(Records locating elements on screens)

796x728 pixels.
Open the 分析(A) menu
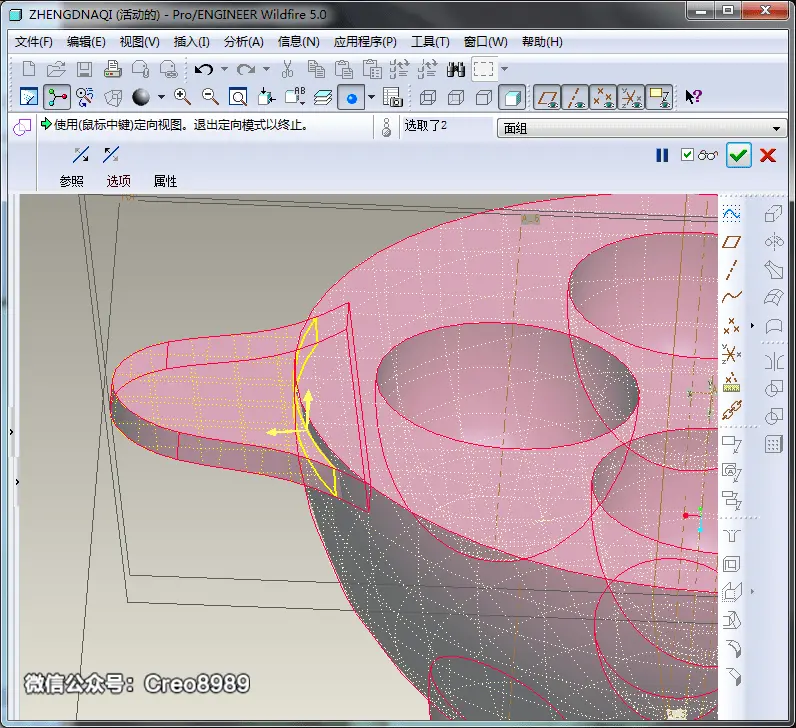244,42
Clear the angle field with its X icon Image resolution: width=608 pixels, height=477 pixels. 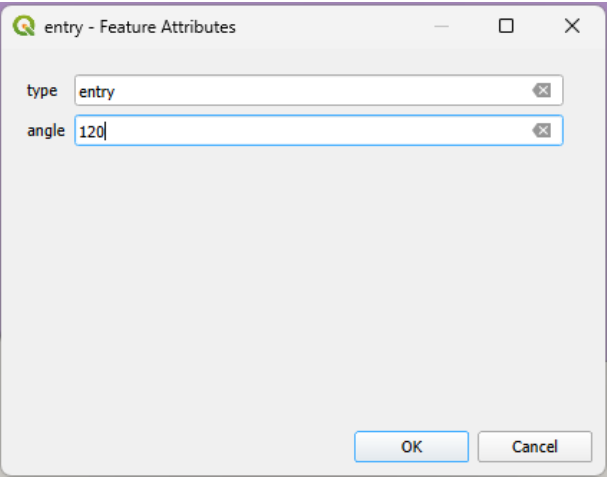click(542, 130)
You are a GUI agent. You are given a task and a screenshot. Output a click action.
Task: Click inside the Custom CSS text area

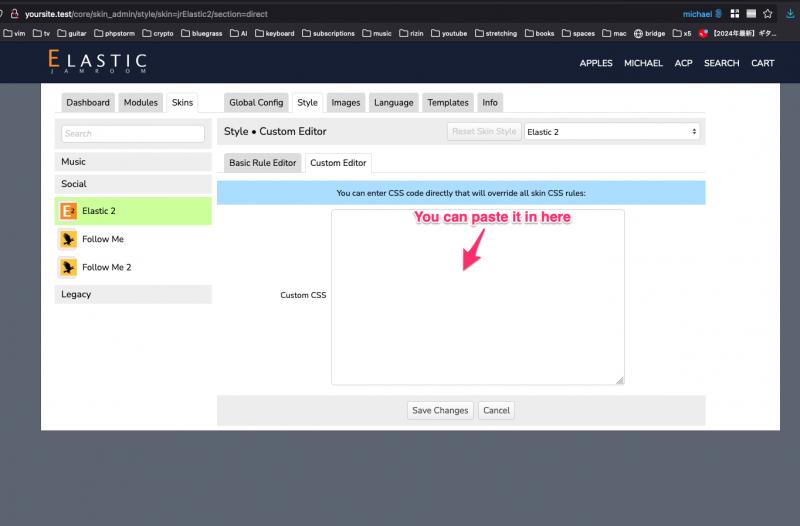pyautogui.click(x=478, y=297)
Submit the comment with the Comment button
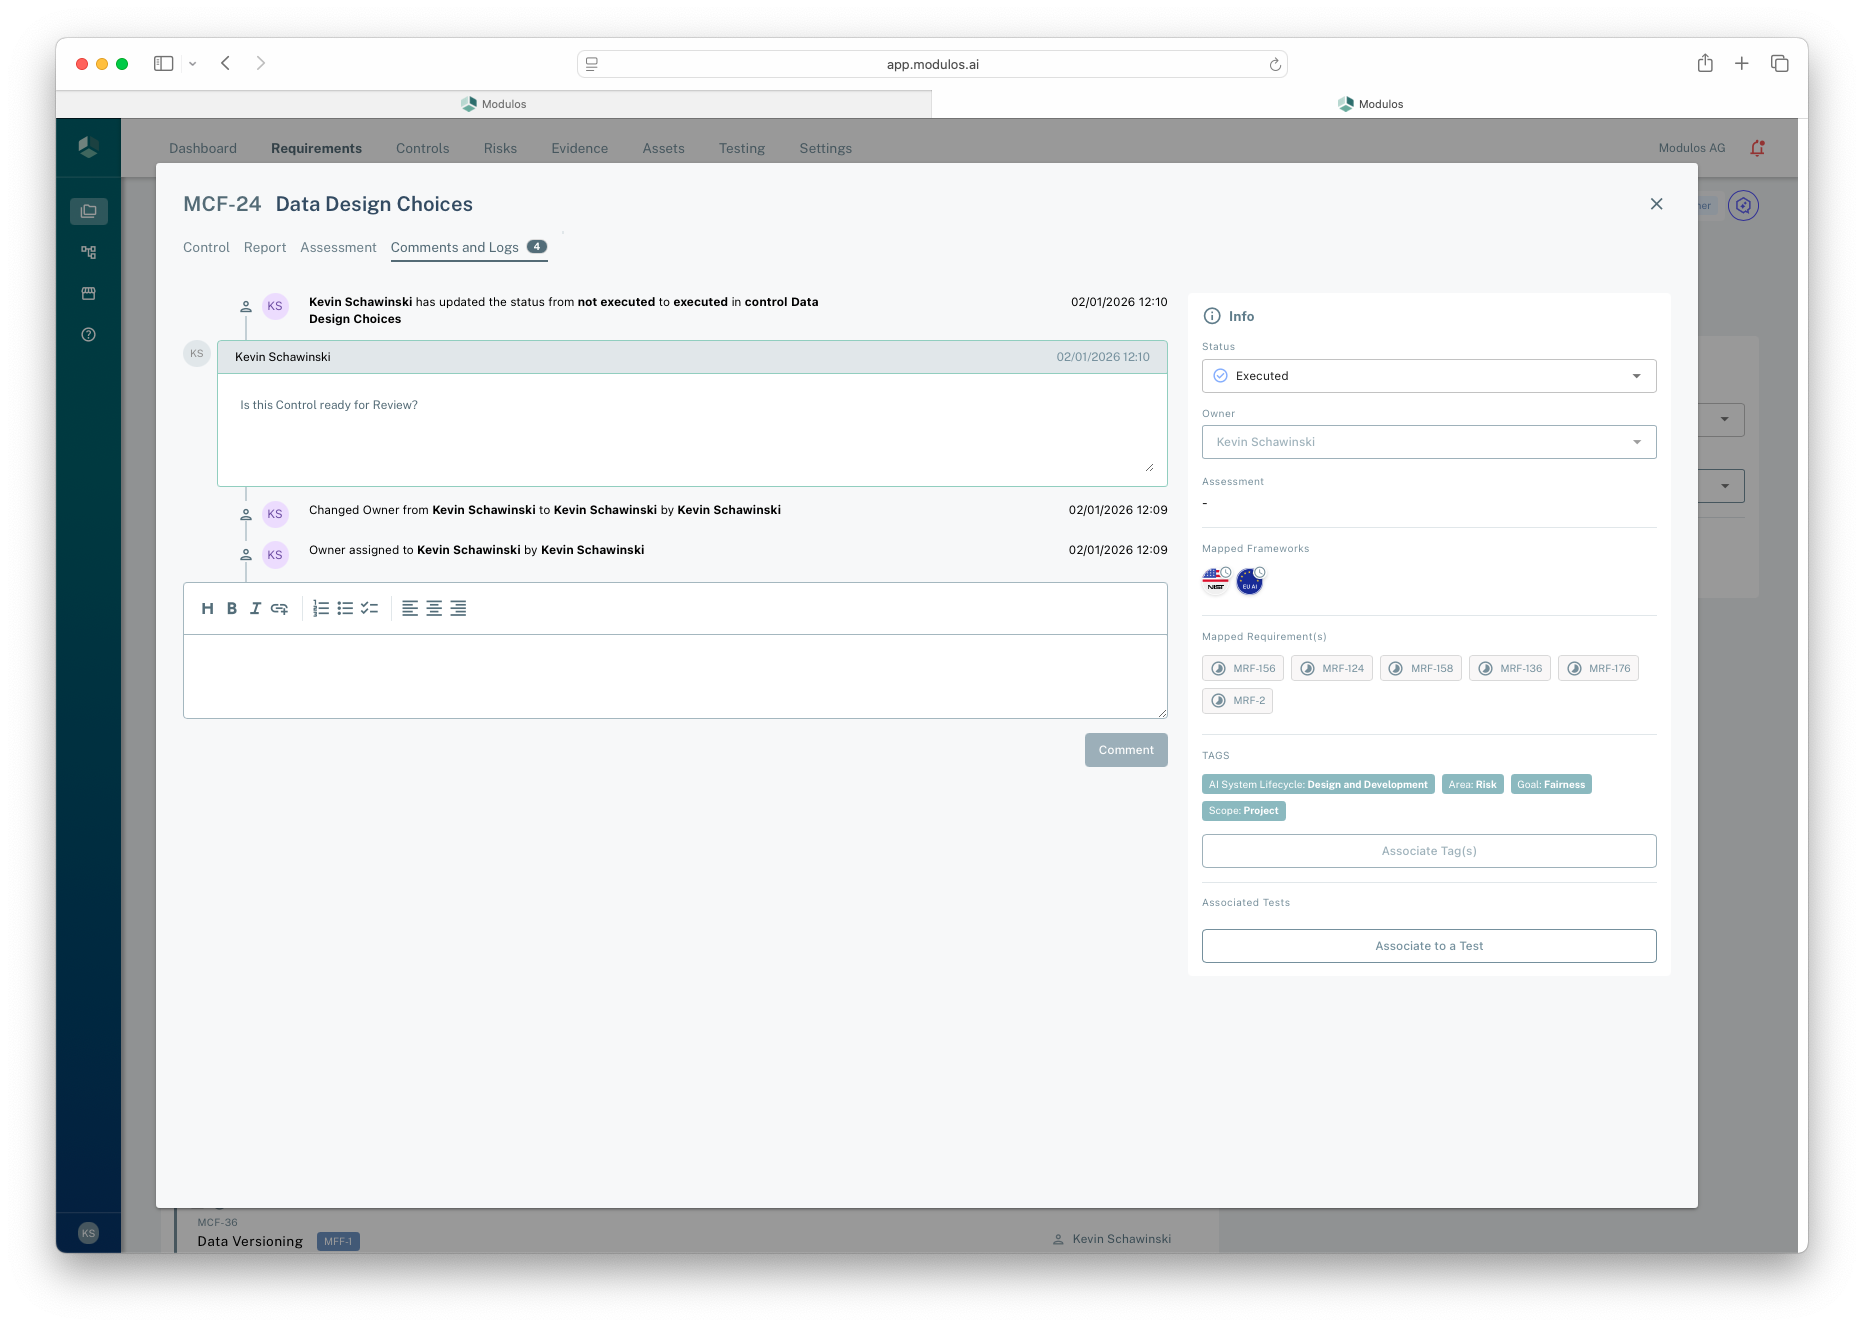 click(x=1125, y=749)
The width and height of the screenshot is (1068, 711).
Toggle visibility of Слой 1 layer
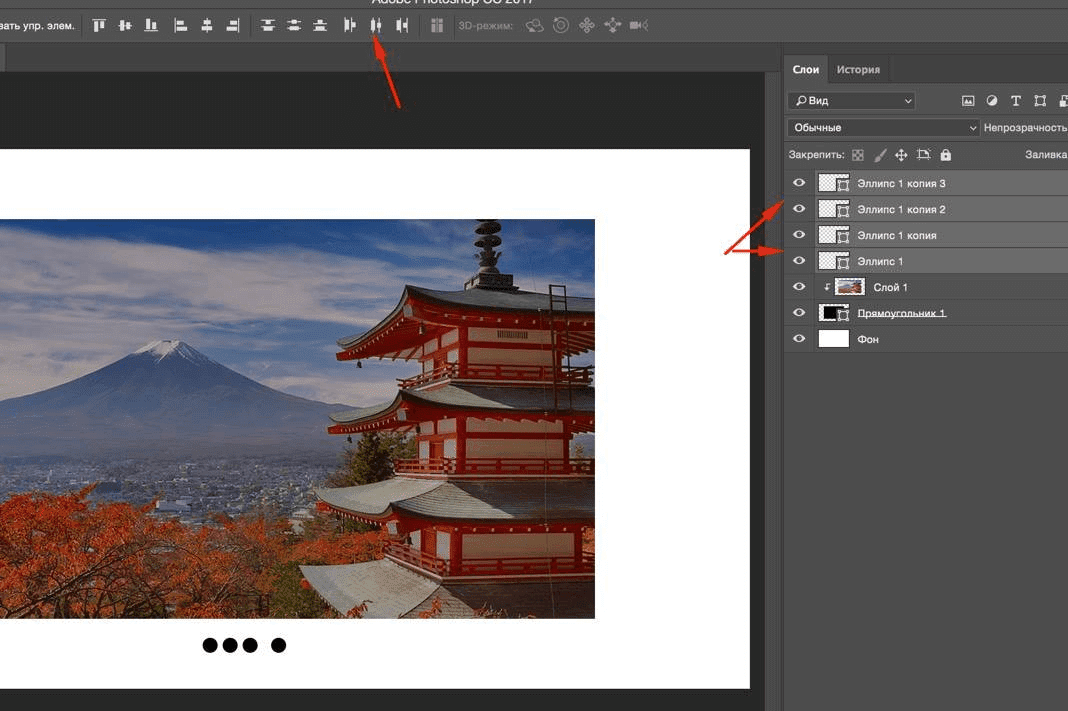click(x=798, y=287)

#### [Directions]
Pull out the lines of the listing word for word, from the line containing "The width and" through the end of the listing. Leave the pictures out of your answer.

#### [Response]
The width and height of the screenshot is (1068, 711).
Toggle visibility of Слой 1 layer
click(x=798, y=287)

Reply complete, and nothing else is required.